Yay for this one… The first of the semi-finals at the 2016 Volvo Car Open in Charleston will be a tantalising match-up between the number one seed and defending champion, Angelique Kerber and the number seven seed, Sloane Stephens.
Kerber produced a classy display to defeat a fatigued Irina-Camelia Begu, 6-2 6-3. The Romanian player was impatient throughout, committing 35 unforced errors in the 72-minute contest. It would seem that three consecutive three setters and seven hours and 33 minutes on court took its toll for Begu. Kerber though, played a great match and is beginning to rediscover the form she produced in Australia. Hitting 18 winners to 9 unforced errors, Kerber soaked up the pressure from Begu but also, wasn’t afraid to go for her shots when the opportunity arose, taking the forehand down-the-line early.
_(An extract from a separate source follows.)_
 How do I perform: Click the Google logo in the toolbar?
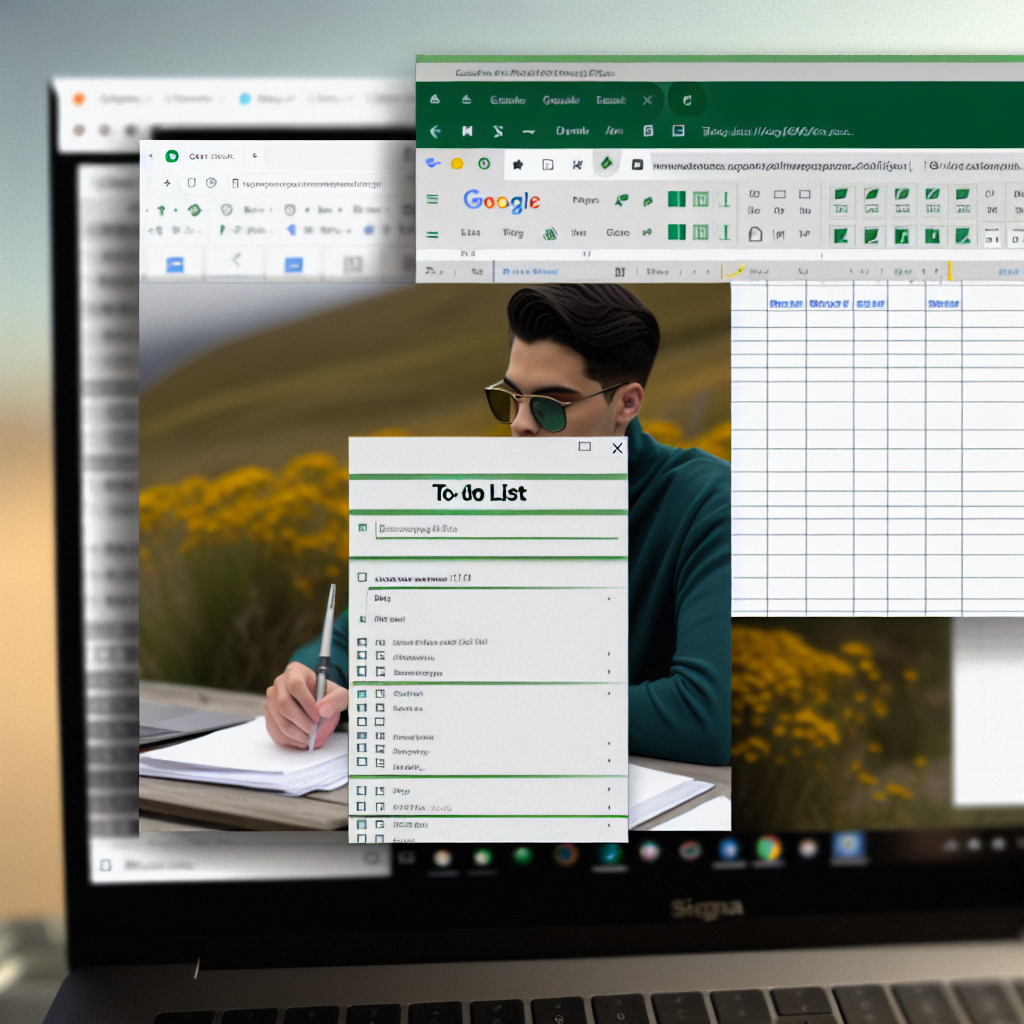501,201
In a fascinating second quarter-final, Stephens saved a match point to prevail against the 18-year-old, Daria Kasatkina, 6-1 5-7 7-5. The American played a tremendous opener, keeping things steady and drilling backhands down-the-line. Kasatkina looked nervous and folded a little after being unable to hold at *1-2 *40-0. She was too reactive, waiting for Stephen’s shots and perched way behind the baseline.
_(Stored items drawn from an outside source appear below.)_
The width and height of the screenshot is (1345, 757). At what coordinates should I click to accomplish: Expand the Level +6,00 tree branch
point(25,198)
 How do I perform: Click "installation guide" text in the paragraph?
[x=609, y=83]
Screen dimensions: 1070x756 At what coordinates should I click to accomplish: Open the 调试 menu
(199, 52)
This pattern continued in the second set; however Kasatkina hung around, saving all seven break points she faced in the set, including coming back from *0-40 down at 3-3 and saving five break points in that particular game. Stephens was doing a remarkable job at getting over those missed opportunities with clinical holds. However, the pressure finally told at the end with Kasatkina breaking for the set at 6-5 on her third set point.
The wind was an issue again in the third set, particularly for Stephens who was beginning to miss more and more. After an exchange of breaks midway through the decider, Kasatkina had a huge hold at 4-4, saving two break points with some smart kick-serves. In the next game, she earnt a match point… Kasatkina couldn’t take it though with Stephens finishing a longgg rally on a superb inside-out forehand winner. The forehand came to the rescue again as Stephens clawed her way out the game.
Stephens won the last 11 points of the match, claiming a huge battling win. While she was playing well enough to win this in two, the American did remarkably well to weather the storm in the decider and stay focussed down match point. For Kasatkina, it was another tough loss and in a similar vein to the one in Doha against Roberta Vinci where she had three match points. I don’t feel we saw the best of Kasatkina at all in this match (15 winners to 43 unforced errors) and she was passive through large chunks of the match. Her stickability and fighting spirit was superb but she wasn’t bold enough when it mattered with Stephens being rewarded for going for her shots. But with Kasatkina… 18 years old! This will be another key match in the learning experience…
Head-to-head record: Kerber and Stephens are tied at 1-1 in their head-to-head; both previous matches came at Indian Wells where Kerber won in 2012, 2-6 7-5 6-4 and Stephens won in 2015, 7-6(6) 6-2.
Interesting stat: When Stephens has won a match at a WTA tournament in 2016, she’s gone on to win the title…
Analysis: Based on the quarter-final performances, Kerber had a much more straightforward match and looked at ease. Stephens had a real test but will be dangerous, having survived from match point down. This will no doubt give the American a huge boost of confidence, much like it did for Kerber at the Australian Open when she saved a match point in her first round match against Misaki Doi. Edging very slightly towards Stephens but this one is really too close to call. While I will admit that I am a little sad we didn’t get Kerber-Kasatkina, Kerber-Stephens is still a fantastic semi-final match-up… fingers crossed for a great match!